### [Activity]
Set the pictures aside and return each record below precisely as written.

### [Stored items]

-*-*-

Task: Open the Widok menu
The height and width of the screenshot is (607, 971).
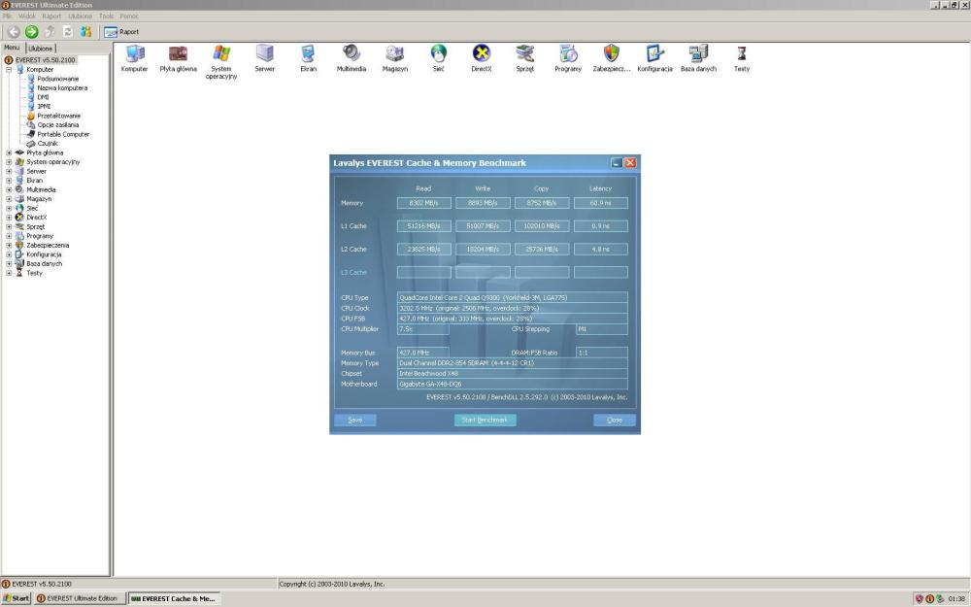Action: click(x=27, y=16)
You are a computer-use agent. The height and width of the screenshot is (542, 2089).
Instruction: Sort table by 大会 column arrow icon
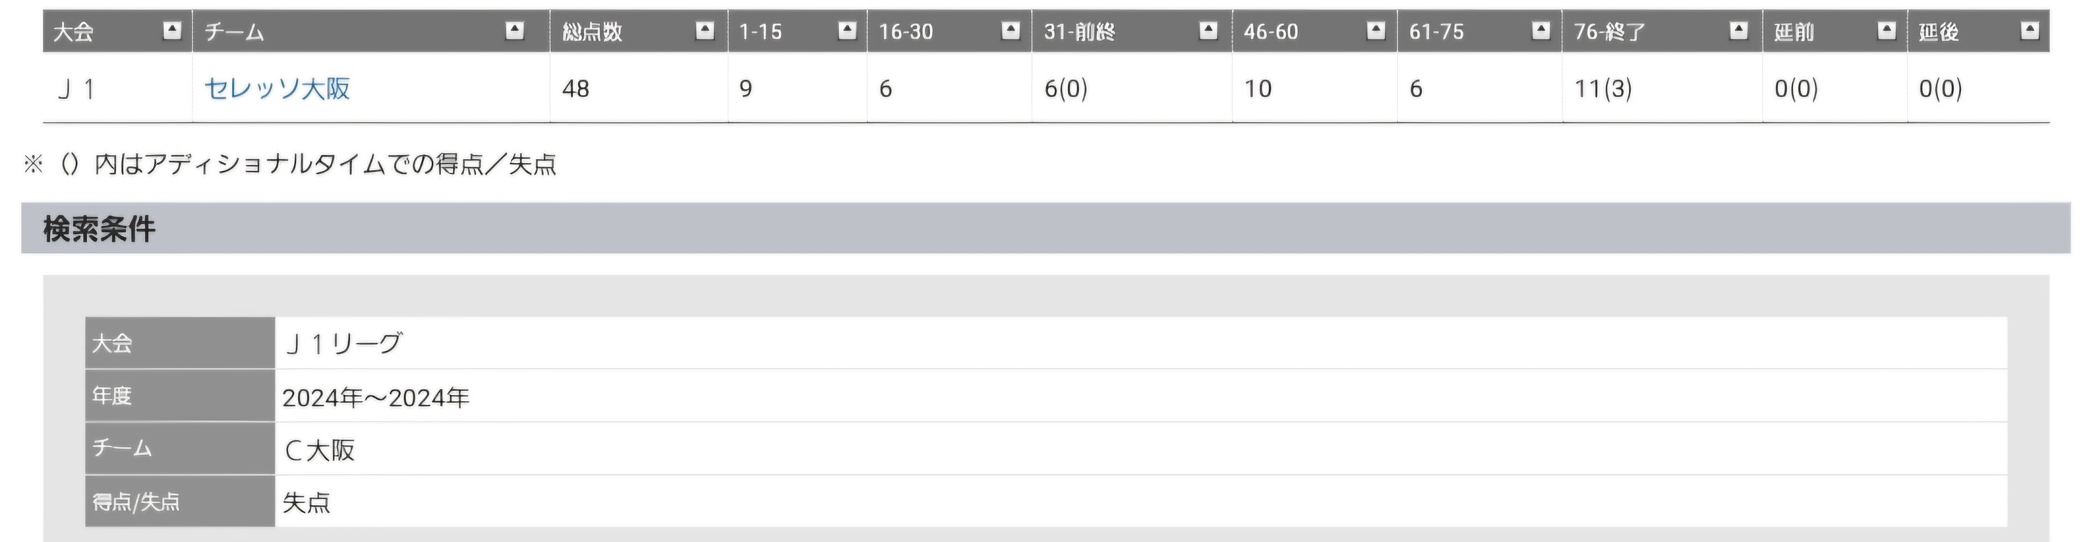click(172, 31)
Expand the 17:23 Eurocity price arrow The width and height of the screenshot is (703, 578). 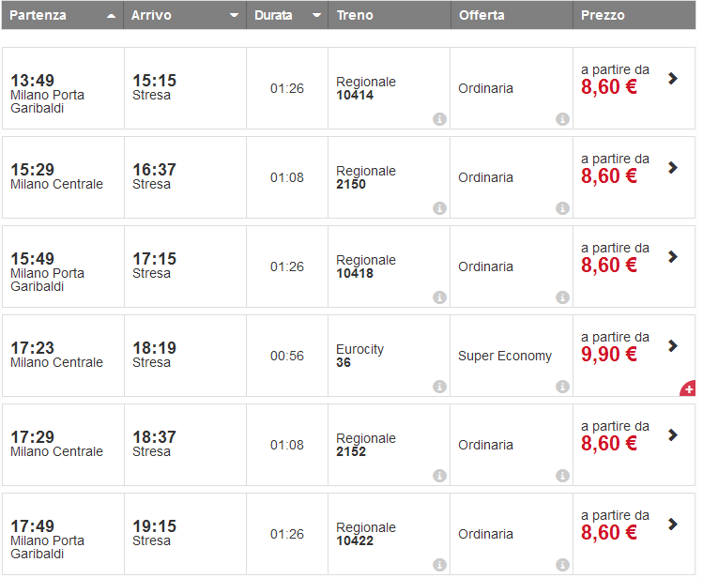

-*-*-

### [Response to this task]
Task: Open the Widok menu
The height and width of the screenshot is (607, 971).
Action: click(x=27, y=16)
You are a computer-use agent. The height and width of the screenshot is (542, 2089).
Instruction: Sort table by 大会 column arrow icon
click(172, 31)
Expand the 17:23 Eurocity price arrow The width and height of the screenshot is (703, 578). 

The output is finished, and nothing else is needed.